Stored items
++++++++

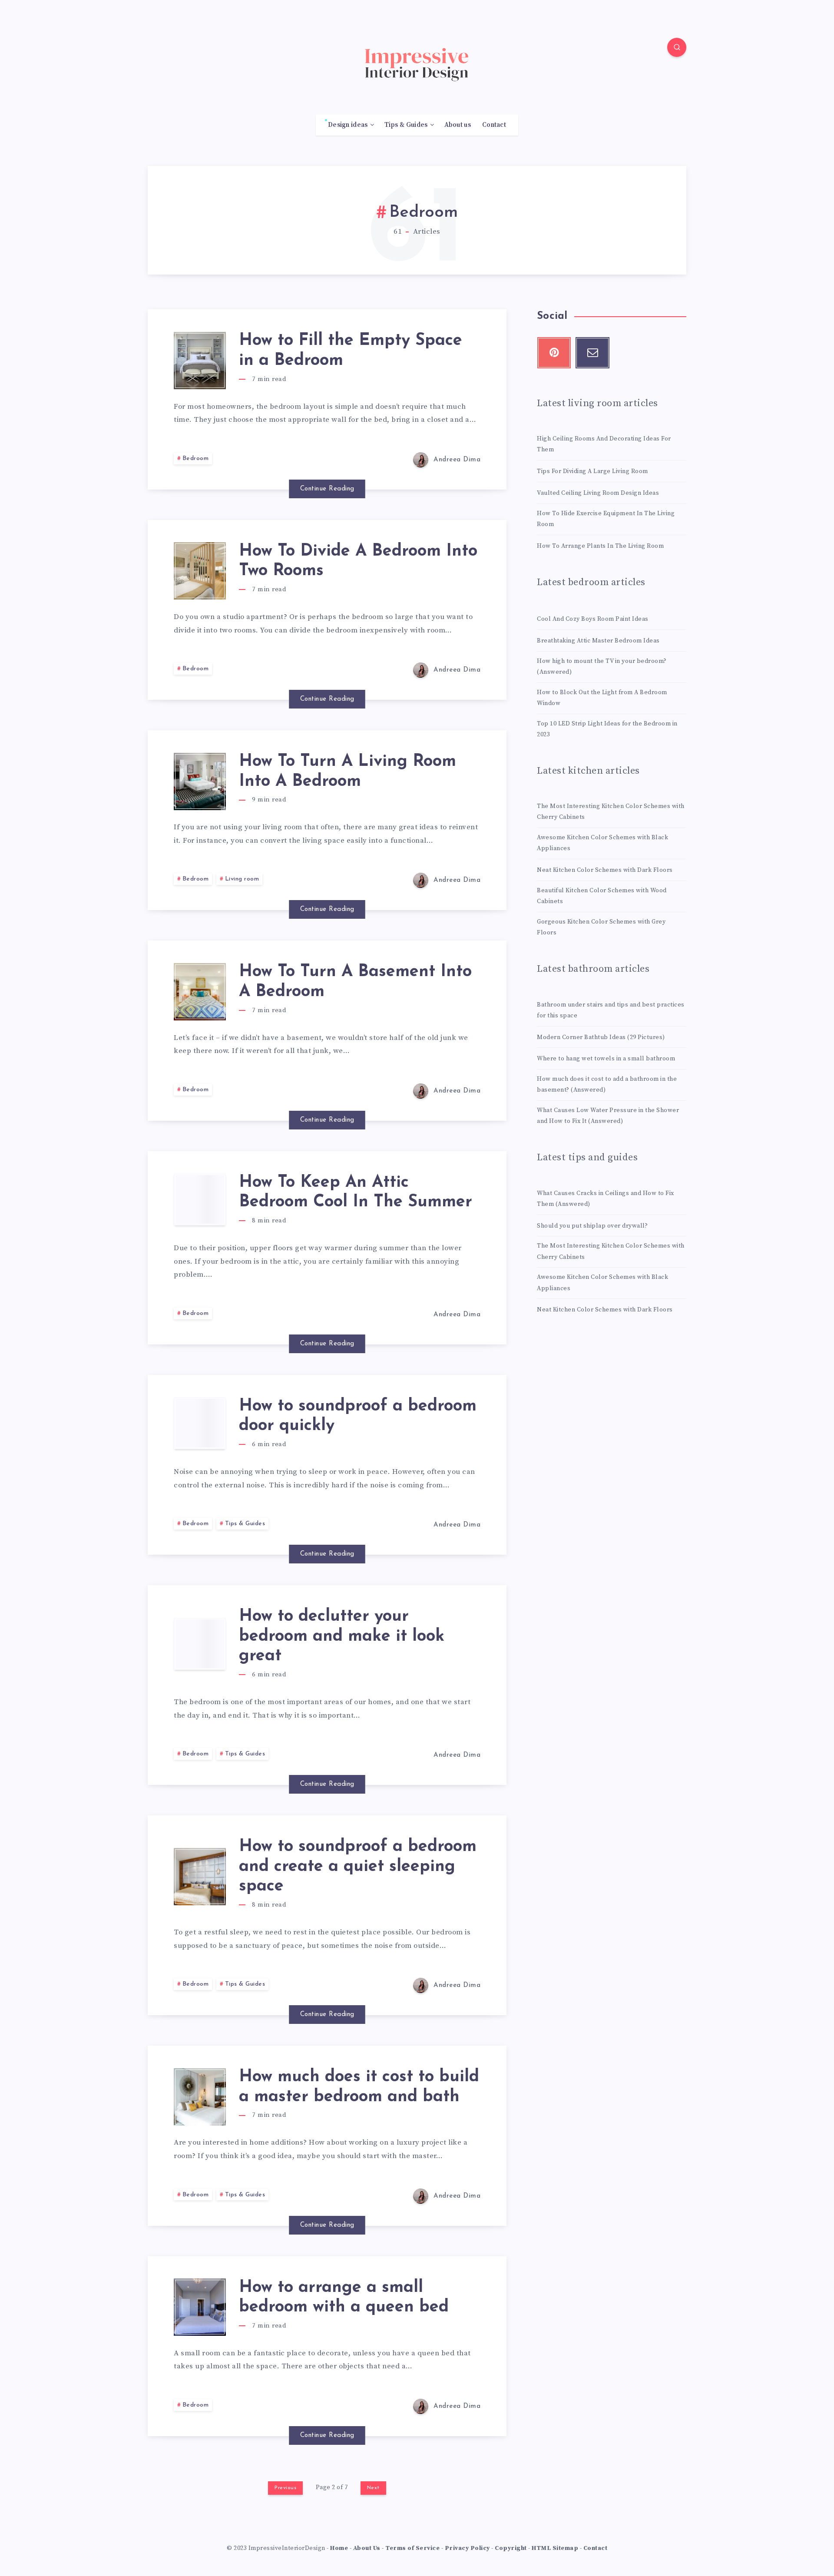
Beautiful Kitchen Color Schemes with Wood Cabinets (602, 896)
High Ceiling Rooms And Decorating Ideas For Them (604, 444)
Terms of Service (412, 2548)
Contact (494, 125)
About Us (367, 2548)
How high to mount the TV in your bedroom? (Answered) (602, 666)
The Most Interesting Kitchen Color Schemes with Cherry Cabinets (611, 811)
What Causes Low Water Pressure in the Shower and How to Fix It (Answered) (608, 1115)
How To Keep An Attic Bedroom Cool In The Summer (355, 1192)
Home (339, 2548)
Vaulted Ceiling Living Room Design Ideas (598, 493)
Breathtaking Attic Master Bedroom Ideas (598, 641)
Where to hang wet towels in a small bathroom (606, 1059)
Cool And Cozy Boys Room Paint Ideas (593, 619)
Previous (285, 2487)
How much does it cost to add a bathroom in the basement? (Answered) (607, 1084)
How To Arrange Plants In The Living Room (600, 546)
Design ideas (348, 125)
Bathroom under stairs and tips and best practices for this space (611, 1010)
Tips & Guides (406, 125)
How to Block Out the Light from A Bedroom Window (602, 698)
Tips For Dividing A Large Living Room (592, 471)
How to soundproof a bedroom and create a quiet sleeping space (358, 1866)
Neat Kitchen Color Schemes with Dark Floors (605, 870)
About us (457, 125)
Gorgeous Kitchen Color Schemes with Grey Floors (601, 927)
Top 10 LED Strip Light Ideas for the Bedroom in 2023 (607, 729)
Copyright (511, 2548)
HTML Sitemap (555, 2548)
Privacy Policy (467, 2548)
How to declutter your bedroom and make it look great (341, 1636)
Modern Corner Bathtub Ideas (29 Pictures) (601, 1037)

++++++++

• _What needs to be done_
Reproduce the data above word for word, but leave the images out.

• _Result for this exercise_
Beautiful Kitchen Color Schemes with Wood Cabinets (602, 896)
High Ceiling Rooms And Decorating Ideas For Them (604, 444)
Terms of Service (412, 2548)
Contact (494, 125)
About Us (367, 2548)
How high to mount the TV in your bedroom? (Answered) (602, 666)
The Most Interesting Kitchen Color Schemes with Cherry Cabinets (611, 811)
What Causes Low Water Pressure in the Shower and How to Fix It (Answered) (608, 1115)
How To Keep An Attic Bedroom Cool In The Summer (355, 1192)
Home (339, 2548)
Vaulted Ceiling Living Room Design Ideas (598, 493)
Breathtaking Attic Master Bedroom Ideas (598, 641)
Where to hang wet towels in a small bathroom (606, 1059)
Cool And Cozy Boys Room Paint Ideas (593, 619)
Previous (285, 2487)
How much does it cost to add a bathroom in the basement? (Answered) (607, 1084)
How To Arrange Plants In The Living Room (600, 546)
Design ideas (348, 125)
Bathroom under stairs and tips and best practices for this space (611, 1010)
Tips & Guides (406, 125)
How to Block Out the Light from A Bedroom Window (602, 698)
Tips For Dividing A Large Living Room (592, 471)
How to soundproof a bedroom and create a quiet sleeping space (358, 1866)
Neat Kitchen Color Schemes with Dark Floors (605, 870)
About us (457, 125)
Gorgeous Kitchen Color Schemes with Grey Floors (601, 927)
Top 10 LED Strip Light Ideas for the Bedroom in 2023 (607, 729)
Copyright (511, 2548)
HTML Sitemap (555, 2548)
Privacy Policy (467, 2548)
How to declutter your bedroom and make it look great (341, 1636)
Modern Corner Bathtub Ideas (29 Pictures) (601, 1037)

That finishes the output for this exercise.